Attualmente la difficoltà a reperire capitali non riguarda i finanziamenti di piccola o media dimensione (fino a pochi anni fa anch’essi complicatissimi), ma i cosiddetti “Series A rounds”, ovvero gli aumenti di capitale superiori al milione di euro. Anche su questo fronte, però, si sono registrati dei miglioramenti evidenti: MoneyFarm (16 milioni), DoveConviene (10 milioni), Musement (5 milioni) e Satispay (3 milioni) sono alcune delle realtà che sono riuscite a invertire la tendenza e che adesso puntano ai mercati esteri.
Quello che ancora sembra mancare è il mercato delle “exit”, vale a dire l’acquisizione delle startup da parte dei grandi gruppi nazionali e internazionali.
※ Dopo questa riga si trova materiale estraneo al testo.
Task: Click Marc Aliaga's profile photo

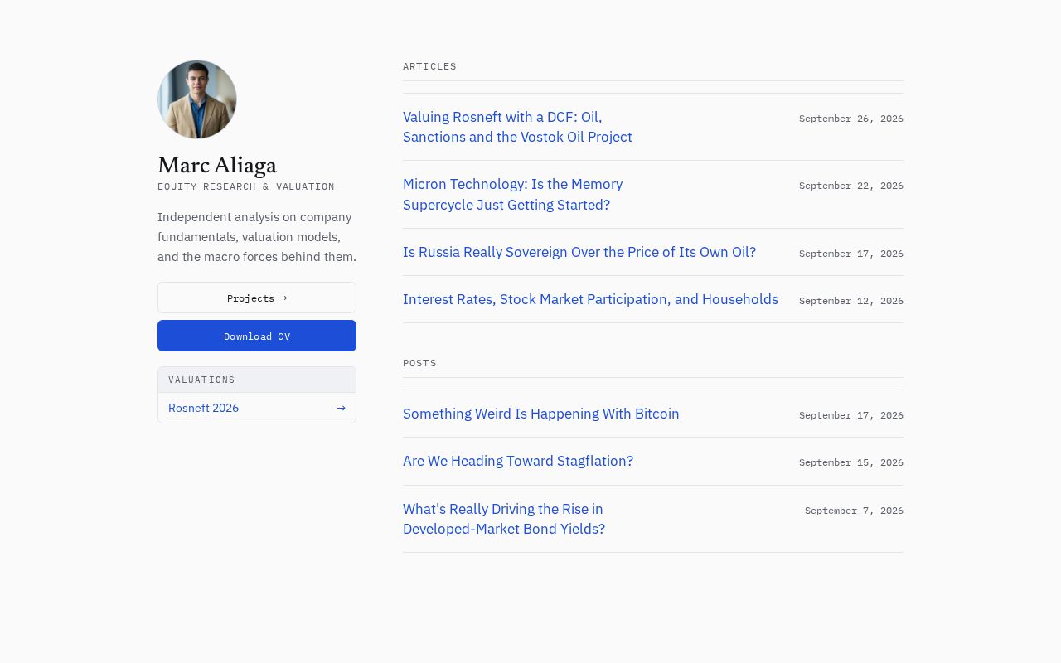Action: [x=197, y=99]
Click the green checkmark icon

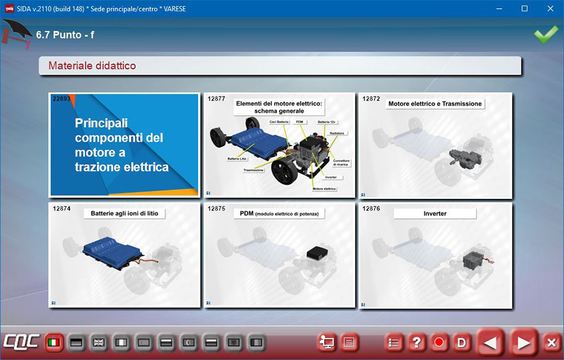click(545, 35)
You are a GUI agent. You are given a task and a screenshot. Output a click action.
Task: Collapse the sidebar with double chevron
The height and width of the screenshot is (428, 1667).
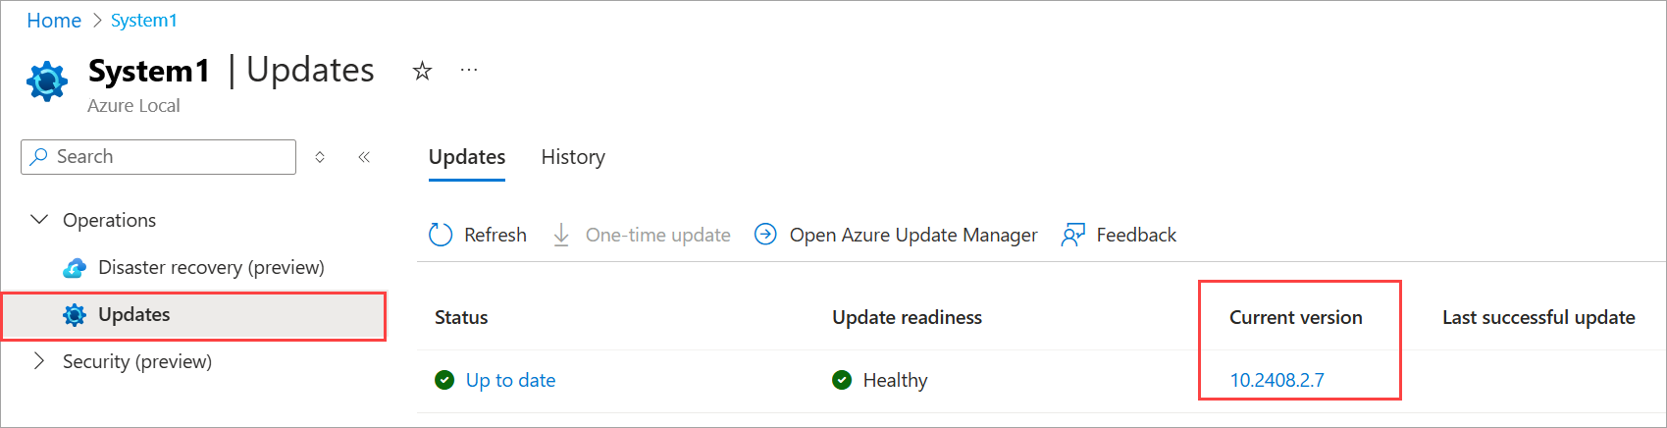tap(364, 157)
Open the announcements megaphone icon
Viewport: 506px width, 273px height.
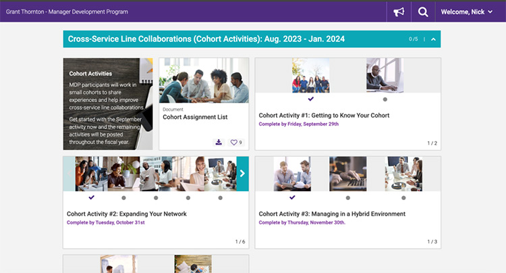pos(399,11)
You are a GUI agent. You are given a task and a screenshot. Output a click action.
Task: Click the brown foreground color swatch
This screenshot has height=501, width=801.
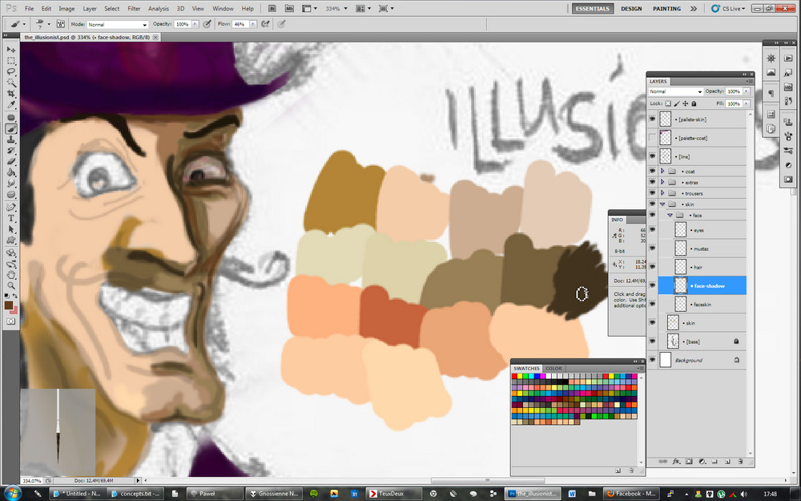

Il problema riguarda non solo i fondatori delle giovani imprese ma anche gli investitori che hanno scommesso su di loro: chi investirebbe mai in un progetto che seppur di valore non diventerà mai effettivamente profitto? L’Italia, posizionata solo al 17esimo posto nel ranking di CB Insights per numero di exit concluse, rimane un mercato ancora acerbo da questo punto di vista e ancora lontanissimo dalle dinamiche delle economie più vivaci, con gli Stati Uniti in testa.
Il 2015 è stato anche l’anno dei riconoscimenti a livello internazionale per tanti attori del panorama italiano, con ben 3 incubatori italiani inclusi nella Top 10 dei ranking UbiGlobal ma anche con l’ammissione di startup nostrane nei programmi di accelerazione tra i più prestigiosi al mondo come nel caso di Cocontest a 500Startups.
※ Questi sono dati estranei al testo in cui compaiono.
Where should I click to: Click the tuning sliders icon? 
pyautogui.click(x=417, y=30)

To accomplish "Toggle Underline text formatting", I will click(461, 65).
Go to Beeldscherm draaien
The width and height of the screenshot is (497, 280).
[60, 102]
Il 2015 non è stato l’anno della rivoluzione digitale che tanto servirebbe a questo Paese e non è stato neanche l’anno della definitiva esplosione del fenomeno delle startup al di qua delle Alpi, ma è stato importante perché per la prima volta sembra essere stata tracciata la strada da seguire nel futuro. Abbiamo bisogno di più imprenditori, più investitori e più gruppi industriali attenti a questi fenomeni, ma finalmente abbiamo strutture e competenze adatte a fare il grande passo e proiettarci nella competizione con Londra, Parigi e Berlino. A differenza di questi grandi hub europei dell’innovazione, l’Italia sta sviluppando il proprio tessuto intorno a due città, Roma e Milano, a cui si aggiunge la rete produttiva del Nord Est, sempre più avviato sulla strada dell’industria 4.0. Il 2016 non potrà che essere l’anno in cui mettere in connessione tutte queste realtà dalle enormi potenzialità innovative e riuscire a realizzare la nostra rivoluzione digitale.